A Study on Spatial Distribution of Biomass Resources Using RSD


G. S. Sheshagiri
G. S. Sheshagiri
CGPL
IISc, Bangalore
sheshagiri@cgpl.iisc.ernet.in

M. Dhinasekar
M. Dhinasekar
CGPL
IISc, Bangalore
dhinasekar@cgpl.iisc.ernet.in

D. R. Anantha Deshpande
D. R. Anantha Deshpande
CGPL
IISc, Bangalore
anantha@cgpl.iisc.ernet.in

N. K. S. Rajan
N. K. S. Rajan
CGPL
IISc, Bangalore
nksr@cgpl.iisc.ernet.in


Abstract.
Renewable energy is gaining momentum world over in the wake of depleting fossil fuels. The technology to produce electrical power using biomass as a renewable source is in advanced stage. Estimation of biomass geographically and putting them in GIS environment is significant for this approach.

Biomass availability to produce power can be assessed to an acceptable accuracy using the Land–Use and NDVI patterns derived from RSD. Conjunctively the Agricultural polygon, NDVI, Isohyets and the statistical agro-crop parameters as information are used, and polygons are spatially classified into seasonal crop polygons. ANN-BP technique is used to enhance the crop wise classification. The code developed enables control for generalization of the study. The output would display the results graphically and in user-interactive mode. The results of the analysis have produced a crop production with an acceptable precision as verification. Additional ground truth parameters are used to derive the estimation of biomass from these verified results.

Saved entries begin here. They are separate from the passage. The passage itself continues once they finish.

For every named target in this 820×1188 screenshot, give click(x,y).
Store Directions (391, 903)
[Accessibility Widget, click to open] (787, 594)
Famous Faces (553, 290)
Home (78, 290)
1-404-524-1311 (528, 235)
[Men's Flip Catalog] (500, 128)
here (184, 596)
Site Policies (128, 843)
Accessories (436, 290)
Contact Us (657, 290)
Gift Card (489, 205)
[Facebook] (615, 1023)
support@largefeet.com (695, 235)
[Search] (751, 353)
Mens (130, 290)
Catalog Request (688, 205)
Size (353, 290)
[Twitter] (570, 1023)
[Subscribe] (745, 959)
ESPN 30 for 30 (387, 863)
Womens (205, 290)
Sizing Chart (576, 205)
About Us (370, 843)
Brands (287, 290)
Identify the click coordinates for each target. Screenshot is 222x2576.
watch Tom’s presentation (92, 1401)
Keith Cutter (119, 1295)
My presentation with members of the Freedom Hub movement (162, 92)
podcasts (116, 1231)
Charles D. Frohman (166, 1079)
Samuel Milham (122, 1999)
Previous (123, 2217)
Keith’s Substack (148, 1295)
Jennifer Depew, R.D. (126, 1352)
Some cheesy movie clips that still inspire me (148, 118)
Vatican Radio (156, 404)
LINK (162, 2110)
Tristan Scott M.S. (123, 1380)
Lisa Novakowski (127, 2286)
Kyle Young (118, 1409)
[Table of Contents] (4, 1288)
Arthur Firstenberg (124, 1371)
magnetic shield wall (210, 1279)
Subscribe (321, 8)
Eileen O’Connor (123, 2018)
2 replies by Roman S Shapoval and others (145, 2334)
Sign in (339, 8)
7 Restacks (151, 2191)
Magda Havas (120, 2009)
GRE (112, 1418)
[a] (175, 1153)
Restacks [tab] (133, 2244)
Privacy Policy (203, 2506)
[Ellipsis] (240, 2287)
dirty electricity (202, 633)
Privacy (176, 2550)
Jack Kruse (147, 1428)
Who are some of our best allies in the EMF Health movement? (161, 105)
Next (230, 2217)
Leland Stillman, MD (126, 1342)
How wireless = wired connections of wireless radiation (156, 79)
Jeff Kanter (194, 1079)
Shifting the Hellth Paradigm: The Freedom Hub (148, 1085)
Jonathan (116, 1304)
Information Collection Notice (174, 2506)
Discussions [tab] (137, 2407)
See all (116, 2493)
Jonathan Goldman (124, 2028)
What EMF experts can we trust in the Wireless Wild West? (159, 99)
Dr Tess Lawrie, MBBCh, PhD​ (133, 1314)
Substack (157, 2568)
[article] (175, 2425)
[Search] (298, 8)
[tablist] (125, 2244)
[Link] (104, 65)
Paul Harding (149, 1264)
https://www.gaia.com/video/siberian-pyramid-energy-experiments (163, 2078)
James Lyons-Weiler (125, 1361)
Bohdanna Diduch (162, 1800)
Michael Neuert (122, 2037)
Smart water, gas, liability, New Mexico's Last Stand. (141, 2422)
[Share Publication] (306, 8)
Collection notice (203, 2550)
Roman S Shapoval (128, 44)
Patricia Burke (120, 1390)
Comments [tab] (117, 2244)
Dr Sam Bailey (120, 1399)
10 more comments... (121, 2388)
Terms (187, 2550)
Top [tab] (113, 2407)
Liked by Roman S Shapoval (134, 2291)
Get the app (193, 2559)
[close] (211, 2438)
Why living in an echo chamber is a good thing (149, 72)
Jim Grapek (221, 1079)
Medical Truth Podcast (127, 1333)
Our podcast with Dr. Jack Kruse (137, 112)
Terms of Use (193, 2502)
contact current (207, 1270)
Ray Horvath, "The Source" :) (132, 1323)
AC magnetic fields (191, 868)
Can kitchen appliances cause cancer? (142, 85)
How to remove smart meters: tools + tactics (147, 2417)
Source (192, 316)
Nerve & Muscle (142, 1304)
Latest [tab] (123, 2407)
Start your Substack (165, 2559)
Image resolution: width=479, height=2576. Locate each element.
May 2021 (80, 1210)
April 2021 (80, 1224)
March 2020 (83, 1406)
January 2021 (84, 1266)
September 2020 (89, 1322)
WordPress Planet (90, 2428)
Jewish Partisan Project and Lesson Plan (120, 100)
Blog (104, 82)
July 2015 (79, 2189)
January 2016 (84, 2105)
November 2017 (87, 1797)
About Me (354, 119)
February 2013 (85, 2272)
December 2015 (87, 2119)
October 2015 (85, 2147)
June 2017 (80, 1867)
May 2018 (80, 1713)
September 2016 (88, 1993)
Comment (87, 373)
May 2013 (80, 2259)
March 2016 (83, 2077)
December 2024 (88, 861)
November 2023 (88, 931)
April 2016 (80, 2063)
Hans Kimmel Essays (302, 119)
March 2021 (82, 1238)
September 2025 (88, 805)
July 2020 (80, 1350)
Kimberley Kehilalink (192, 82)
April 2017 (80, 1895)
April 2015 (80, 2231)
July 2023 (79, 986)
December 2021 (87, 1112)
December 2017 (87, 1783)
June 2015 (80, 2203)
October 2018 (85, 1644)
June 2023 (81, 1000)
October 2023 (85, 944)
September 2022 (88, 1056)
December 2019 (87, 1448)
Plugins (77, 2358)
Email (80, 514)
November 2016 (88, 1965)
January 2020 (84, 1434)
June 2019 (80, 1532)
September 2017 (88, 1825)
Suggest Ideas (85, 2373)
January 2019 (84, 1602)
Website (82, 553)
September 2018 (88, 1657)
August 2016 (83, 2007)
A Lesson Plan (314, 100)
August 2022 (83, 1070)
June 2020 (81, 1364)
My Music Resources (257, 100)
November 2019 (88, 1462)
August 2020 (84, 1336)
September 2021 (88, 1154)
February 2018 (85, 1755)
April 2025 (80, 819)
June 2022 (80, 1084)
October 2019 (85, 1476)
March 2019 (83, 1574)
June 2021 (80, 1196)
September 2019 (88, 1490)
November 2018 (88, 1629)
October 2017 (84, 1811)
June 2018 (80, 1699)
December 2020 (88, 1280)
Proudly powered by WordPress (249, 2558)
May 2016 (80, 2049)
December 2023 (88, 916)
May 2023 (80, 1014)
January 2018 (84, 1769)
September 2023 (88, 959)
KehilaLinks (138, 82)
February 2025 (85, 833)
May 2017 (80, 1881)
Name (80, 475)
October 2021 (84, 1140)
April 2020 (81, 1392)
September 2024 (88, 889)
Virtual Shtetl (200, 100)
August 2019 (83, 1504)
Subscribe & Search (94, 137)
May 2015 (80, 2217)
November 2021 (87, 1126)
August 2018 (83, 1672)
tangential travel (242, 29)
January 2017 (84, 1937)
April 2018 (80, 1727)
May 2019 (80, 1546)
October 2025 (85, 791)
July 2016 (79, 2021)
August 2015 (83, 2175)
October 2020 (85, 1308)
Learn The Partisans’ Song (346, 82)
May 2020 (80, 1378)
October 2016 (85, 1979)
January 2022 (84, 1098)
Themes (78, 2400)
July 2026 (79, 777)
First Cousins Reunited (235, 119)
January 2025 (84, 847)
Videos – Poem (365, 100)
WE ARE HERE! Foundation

The method has been successfully adopted and a case-study for Karnataka has been completed with the verification sets matching within 10% of the reported figures that are found to be satisfactory for this application. The study is shown to have a significant role in realizing biomass based power plants.

1 Introduction
Biomass energy is one of the renewable sources of energy that can be used to generate either thermal or electrical power using Gasification technology. The biomass basically comes from crop plants and trees. RSD [Remote Sense Data] processed into Agricultural areas represented by vector polygons are available at a ground resolution of 188mtr. Similarly the layers containing vector polygons in respect of NDVI and rainfall are also available. Though the relation between NDVI, Rainfall and type of crop is random the purpose of this study is to find out the separability of set of related data to identify a crop for each distinct agricultural area. Once the type of crop is known it is possible to assess its available biomass by knowing the quantitative relation- CRR, Residue yield after deducting the current societal usages. Digressing briefly, the plants have the property to absorb more of visible light energy during photo synthesis and less of IR [Infra Red] and vice versa after the complete growth. Using this property of crops a differential index to gauge the vegetation is generated spatially by remote sensors aboard satellites. Mathematical equation to compute the Normalized Difference Vegetation Index [NDVI] is given in (1).

NDVI = (NIR – VIS) / (NIR + VIS) (1)
Where NIR = Near infrared reflectance from crop plants
VIS = Visible light reflectance from crop plants

Vegetation due to the growth of plants can have a spatial relation to the type of crops based on the fact that the each of the crops exhibits a range of vegetation. It is also known that growing habits of crops depends on the seasonal rainfall levels. Attributing vegetation and the rainfall level can provide acceptable crop classification of spatial Agriculture polygons.

The cropping patterns are not same among districts or taluks [a smaller region than a district] or villages or states in each season. They are driven by many factors- societal, rainfall, market, economics, weather, soil, water resource, agricultural rules and habits. Yet considering the TFL [Tobler’s first law of Geographical Information] that near things resemble more than the far ones, in the availability of only few of such attributes at taluk level, some times it is necessary to provide spatial data mining capability to assess the biomass surplus on the geographical area of interest. Such an arrangement of data to enable a geographical query is made possible by GIS [Geographical Information System] using RSD based Vector maps. GIS is designed to hold Agricultural areas [polygon], Vegetation areas, Rainfall areas, demography, roads in different layers very similar to 2.5D CAD platforms using suitable projection system for spatial referencing.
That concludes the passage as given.